:: Podany fragment

Nasza Loteria SR - pasek na kartach artykułów

Hiszpanka dziś już nie zaraża [RECENZJA]

Cyprian Lakomy
Cyprian Lakomy
W uratowaniu Paderewskiego przed zarażeniem hiszpanką pomaga polskim spirytystom posępny Rudolf Funk. Postać grana przez Artura Krajewskiego to jeden z najbardziej intrygujących bohaterów "Hiszpanki".
W uratowaniu Paderewskiego przed zarażeniem hiszpanką pomaga polskim spirytystom posępny Rudolf Funk. Postać grana przez Artura Krajewskiego to jeden z najbardziej intrygujących bohaterów "Hiszpanki". Materiały dystrybutora
Miał być thriller osadzony w realiach Powstania Wielkopolskiego. Filmowe arcydzieło i opowieść, która na zawsze zapisze się w dziejach kinematografii. A skończyło się trochę poznańskim targiem - „Hiszpanka” Łukasza Barczyka to film tylko połowicznie udany, bo wyraźnie błądzący między konwencjami.

Powstaniu „Hiszpanki” kibicowałem od samego początku. Ujęła mnie deklaracja twórców o odejściu od martyrologicznej wymowy, która dominuje w polskich produkcjach historycznych. Kiedy określili swój film jako „thriller spirytystyczny” osadzony w czasie wydarzeń grudnia 1918 r., zrobiło się jeszcze ciekawiej. Wyjątkowe w dziejach Polski - bo zwycięskie - powstanie zwyczajnie prosiło się o uczczenie go w formie innej niż tendencyjna, okolicznościowa laurka, w której patos leje się litrami, a fabuła pełni tylko służebną rolę w stosunku do relacjonowania twardych faktów.

I faktycznie, filmowi Barczyka trudno zarzucić sztampę. Najważniejsza jest w nim historia, ale nie ta podręcznikowa, tylko dziejąca się na tle autentycznych wydarzeń. Miesiąc po odzyskaniu niepodległości przez Polskę, Poznań nadal pozostaje pod pruskim zaborem. Może zmienić to wizyta Ignacego Jana Paderewskiego (Jan Frycz), który wraca przez stolicę Wielkopolski do Warszawy w celu objęcia teki premiera Niepodległej. W celu jego powstrzymania i ugaszenia bojowych nastrojów poznaniaków, Niemcy zatrudniają złowrogiego Dr. Abuse (Crispin Glover), czyli posługujące się nieczystymi mocami medium. Niemal cała Europa okresu dwudziestolecia międzywojennego przesiąknięta jest duchem spirytyzmu, więc swoich speców od telepatii ma i strona polska. Są wśród nich zarówno syn fabrykanta (Jakub Gierszał) zakochany w dojrzałej kobiecie (Patrycja Ziółkowska), jak i aktorka (Sandra Korzeniak). Spotykają się w poznańskim Hotelu Bazar, by pod przewodnictwem kobiecego medium chronić Paderewskiego przed mentalnym atakiem Abuse'a.

::::
:: Udostępnione zestawienie

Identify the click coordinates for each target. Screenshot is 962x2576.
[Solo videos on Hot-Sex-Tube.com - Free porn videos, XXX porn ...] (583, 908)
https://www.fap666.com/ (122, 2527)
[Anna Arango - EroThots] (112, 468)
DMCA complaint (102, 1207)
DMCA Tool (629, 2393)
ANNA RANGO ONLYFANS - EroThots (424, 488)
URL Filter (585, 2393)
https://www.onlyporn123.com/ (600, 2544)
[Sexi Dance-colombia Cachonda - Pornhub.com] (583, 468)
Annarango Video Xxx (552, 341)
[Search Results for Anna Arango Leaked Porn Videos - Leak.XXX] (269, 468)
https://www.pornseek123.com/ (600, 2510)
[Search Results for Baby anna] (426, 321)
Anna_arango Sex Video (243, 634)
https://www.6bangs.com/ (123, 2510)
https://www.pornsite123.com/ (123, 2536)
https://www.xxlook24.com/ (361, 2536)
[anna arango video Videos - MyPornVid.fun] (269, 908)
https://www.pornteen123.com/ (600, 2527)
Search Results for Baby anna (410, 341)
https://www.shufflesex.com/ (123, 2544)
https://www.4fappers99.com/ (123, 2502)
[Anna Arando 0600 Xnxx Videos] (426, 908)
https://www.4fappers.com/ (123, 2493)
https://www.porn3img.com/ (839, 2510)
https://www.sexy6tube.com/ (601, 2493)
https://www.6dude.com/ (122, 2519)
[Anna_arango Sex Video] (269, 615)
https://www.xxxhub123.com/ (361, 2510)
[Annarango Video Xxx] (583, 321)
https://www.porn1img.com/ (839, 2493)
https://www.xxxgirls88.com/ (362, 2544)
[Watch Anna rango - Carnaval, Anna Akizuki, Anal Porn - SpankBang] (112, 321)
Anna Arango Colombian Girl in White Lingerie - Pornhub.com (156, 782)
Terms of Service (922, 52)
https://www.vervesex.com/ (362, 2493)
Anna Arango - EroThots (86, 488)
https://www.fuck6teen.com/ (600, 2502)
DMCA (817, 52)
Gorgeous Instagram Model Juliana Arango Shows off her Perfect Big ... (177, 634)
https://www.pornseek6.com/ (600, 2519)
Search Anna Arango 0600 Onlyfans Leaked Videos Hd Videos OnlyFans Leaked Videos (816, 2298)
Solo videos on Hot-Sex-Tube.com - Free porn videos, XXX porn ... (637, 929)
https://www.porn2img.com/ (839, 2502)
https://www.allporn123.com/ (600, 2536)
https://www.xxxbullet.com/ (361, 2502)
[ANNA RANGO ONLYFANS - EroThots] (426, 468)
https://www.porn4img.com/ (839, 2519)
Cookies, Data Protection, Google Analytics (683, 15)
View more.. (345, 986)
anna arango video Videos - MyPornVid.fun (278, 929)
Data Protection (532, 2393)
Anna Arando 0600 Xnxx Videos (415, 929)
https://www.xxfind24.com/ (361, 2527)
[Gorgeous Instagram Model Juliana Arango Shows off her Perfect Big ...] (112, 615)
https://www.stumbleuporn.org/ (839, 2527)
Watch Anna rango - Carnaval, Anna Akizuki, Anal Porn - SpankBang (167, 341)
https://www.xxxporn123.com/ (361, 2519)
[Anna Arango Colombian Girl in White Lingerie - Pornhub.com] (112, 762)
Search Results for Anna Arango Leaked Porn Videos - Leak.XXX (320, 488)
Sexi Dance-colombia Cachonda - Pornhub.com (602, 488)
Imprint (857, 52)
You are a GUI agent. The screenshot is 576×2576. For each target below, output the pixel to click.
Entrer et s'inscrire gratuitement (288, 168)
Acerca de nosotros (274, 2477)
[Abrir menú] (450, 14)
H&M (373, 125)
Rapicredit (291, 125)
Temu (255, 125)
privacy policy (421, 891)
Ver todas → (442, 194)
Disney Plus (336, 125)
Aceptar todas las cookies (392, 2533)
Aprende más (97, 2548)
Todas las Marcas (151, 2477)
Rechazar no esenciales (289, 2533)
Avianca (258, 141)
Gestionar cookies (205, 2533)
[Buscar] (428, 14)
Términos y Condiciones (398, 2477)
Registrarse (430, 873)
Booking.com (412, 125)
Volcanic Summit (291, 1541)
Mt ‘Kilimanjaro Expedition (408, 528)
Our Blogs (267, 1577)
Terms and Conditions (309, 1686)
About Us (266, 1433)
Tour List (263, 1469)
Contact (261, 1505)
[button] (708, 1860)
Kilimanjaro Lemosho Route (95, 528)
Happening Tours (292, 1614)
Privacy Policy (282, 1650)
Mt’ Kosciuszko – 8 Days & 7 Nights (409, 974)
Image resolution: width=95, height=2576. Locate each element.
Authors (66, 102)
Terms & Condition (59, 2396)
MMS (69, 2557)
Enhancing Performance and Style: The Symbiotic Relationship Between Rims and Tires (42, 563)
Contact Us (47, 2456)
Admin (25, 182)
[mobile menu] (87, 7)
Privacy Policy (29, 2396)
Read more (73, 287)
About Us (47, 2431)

::::

Do zrobienia:
#1 Odpowiedz krótko na pytania do recenzji:
(a) Który aktor gra Ignacego Jana Paderewskiego?
(b) Kto wyreżyserował „Hiszpankę”?
(c) W którym hotelu spotykają się polscy spirytyści?
#2 Przepisz bez żadnych zmian tę część zestawienia, która zaczyna się od wiersza zawierającego „Mt’ Kosciuszko – 8 Days & 7 Nights (409, 974)” i ciągnie się aż do końca zestawienia.

Oczekiwane odpowiedzi:
#1
(a) Jan Frycz.
(b) Łukasz Barczyk.
(c) W poznańskim Hotelu Bazar.

#2
Mt’ Kosciuszko – 8 Days & 7 Nights (409, 974)
Image resolution: width=95, height=2576. Locate each element.
Authors (66, 102)
Terms & Condition (59, 2396)
MMS (69, 2557)
Enhancing Performance and Style: The Symbiotic Relationship Between Rims and Tires (42, 563)
Contact Us (47, 2456)
Admin (25, 182)
[mobile menu] (87, 7)
Privacy Policy (29, 2396)
Read more (73, 287)
About Us (47, 2431)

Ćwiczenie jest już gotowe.